However, if we are realistic and if we take a realpolitik approach on the ground, the Israeli settlements are basically, you know, the reason behind putting the Palestinians in small ghettos, divided and surrounded by those settlements which basically hinder any possibility of any two-state solution.

KT: Absolutely, for an Indian audience I just clarify that the West Bank is supposed to be – under the 1967 agreements – a Palestinian state, but because Israeli settlers, 750,000, have settled in the West Bank creating little pockets and islands, it is impossible now for the West Bank to actually ever take the shape of a separate autonomous country.

This has been a deliberate Israeli policy to ensure that the West Bank can never become a Palestinian state.

Let me then ask you what is the relationship between these 750,000 settlers and the Palestinian people. What sort of relationship do they have?

DI: They are weaponised, they are militarised, they practise terror on the Palestinians. They are treated as first-class citizens in comparison with the Palestinians. Unfortunately, the Palestinian citizens are suffering from the attacks and from the violence and terrorism that those settlers are practising against the Palestinian civilians and guess what? They are protected by the Israeli military army. Military soldiers.

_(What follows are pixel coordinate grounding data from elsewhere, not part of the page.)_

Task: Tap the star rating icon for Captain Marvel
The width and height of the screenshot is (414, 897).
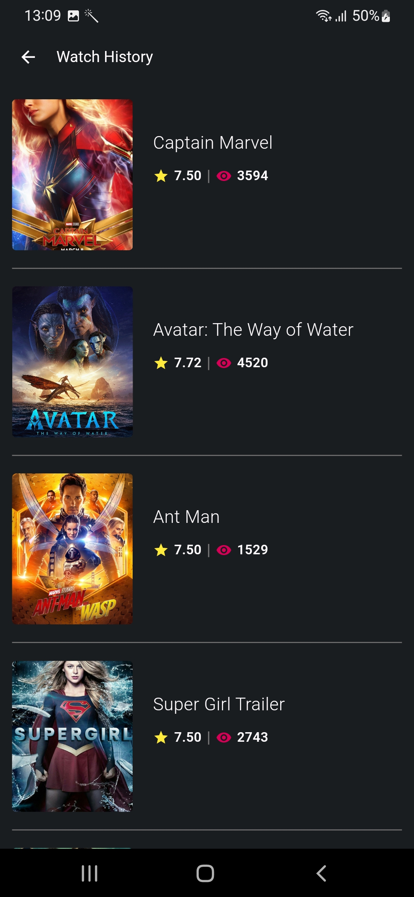Action: 161,176
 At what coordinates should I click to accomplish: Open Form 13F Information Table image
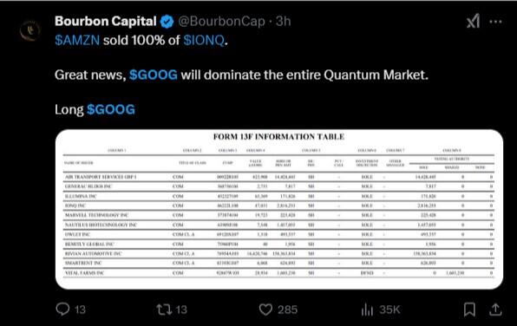click(x=279, y=209)
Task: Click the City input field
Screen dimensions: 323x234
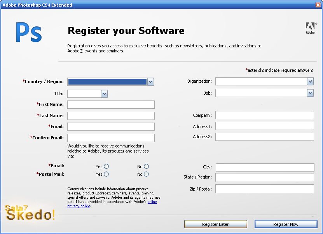Action: coord(265,167)
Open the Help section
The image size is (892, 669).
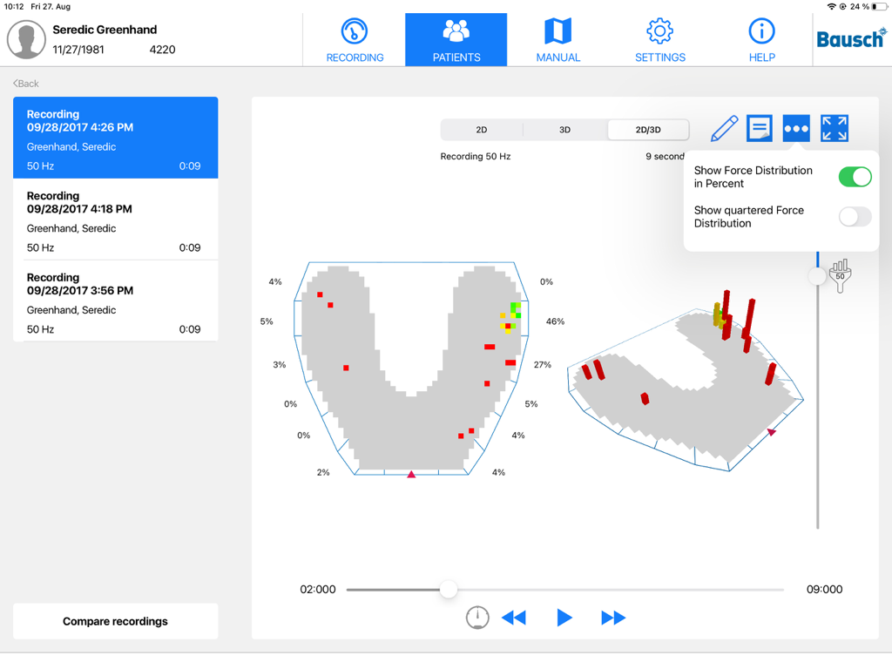(761, 39)
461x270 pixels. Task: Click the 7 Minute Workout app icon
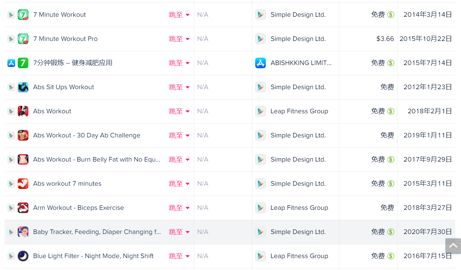23,15
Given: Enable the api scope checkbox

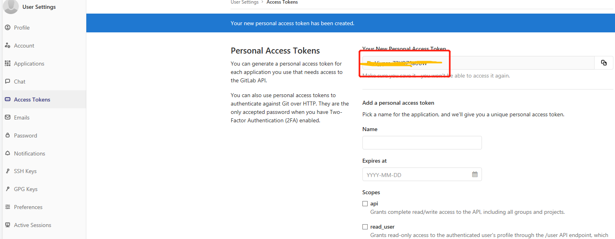Looking at the screenshot, I should coord(365,203).

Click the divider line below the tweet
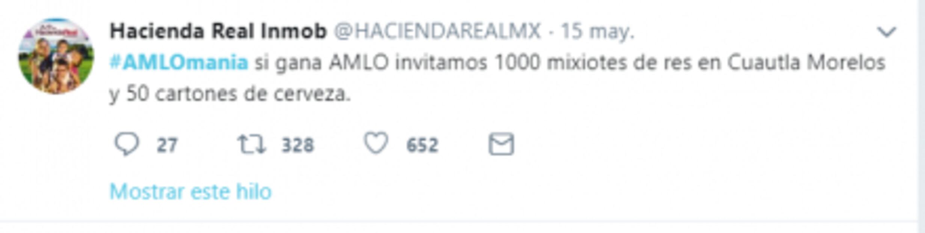tap(458, 221)
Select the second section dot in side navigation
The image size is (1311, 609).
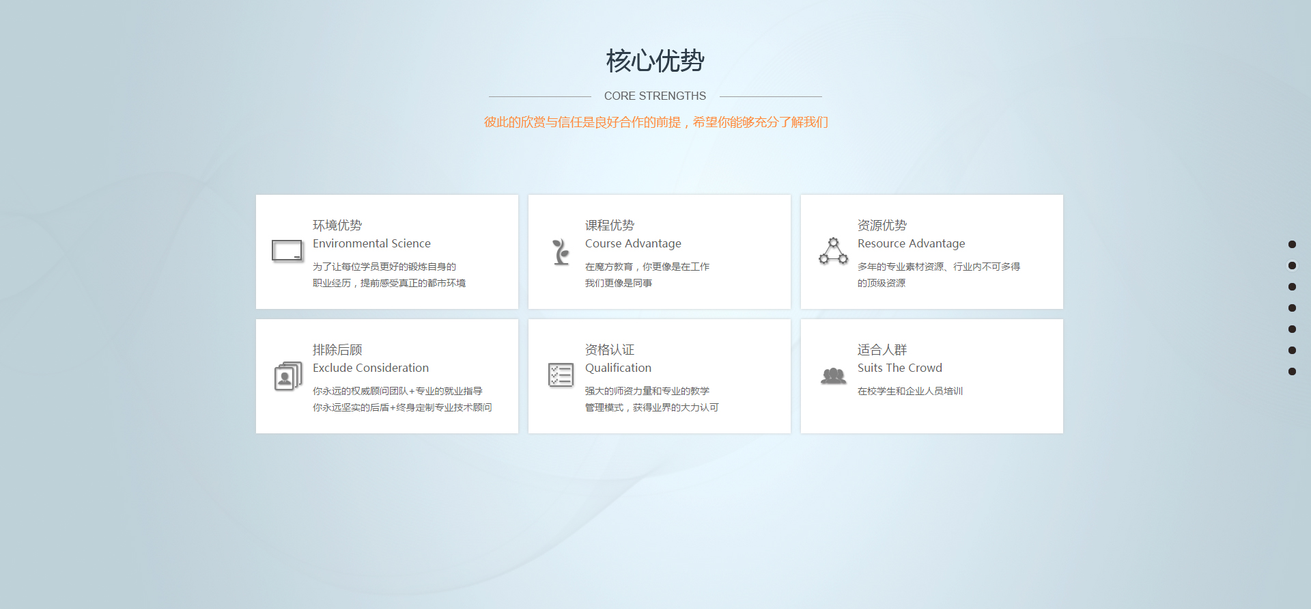click(x=1292, y=266)
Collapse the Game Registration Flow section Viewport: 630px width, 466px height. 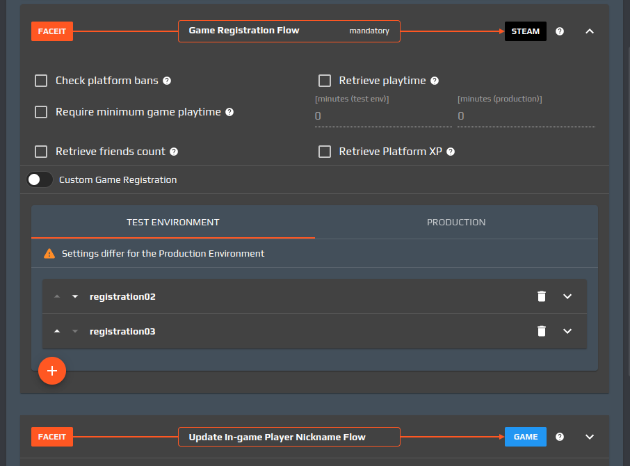pyautogui.click(x=590, y=31)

I also want to clarify to the Indian audience that they need to understand that 30 years ago, the Palestinians had made a big concession, because we believe in peace, because we believe in the rights of the peoples of Israel to live in peace and security. We agreed to the two-state solution on the ‘67 border line.

This means that we gave up on 78% of historic Palestine. We accepted – as the PLO, which is the legitimate representative of the Palestinian people – we accepted to have our own state on 22% of Mandated Palestine.

The two-state solution was the position of the international community. It was the concession that the PLO gave in our will and hopes for bringing peace, prosperity and security to the Palestinians as well as the Israelis.

What did we gain after 30 years of procrastinated so-called peace talks? More settlers, more settlements, no possibility on the ground of any independence of sovereignty for the Palestinian people. More extrajudicial killings on a daily basis, more detentions – you know that 5,200 Palestinians are still [behind] Israeli bars, you know, inside the Israeli prisons, suffering from every kind of racism and punishment.

There are 1,264 who are administratively detained, and I want to, you know, explain this to the Indian audience because I’m sure they haven’t heard about administrative detention before.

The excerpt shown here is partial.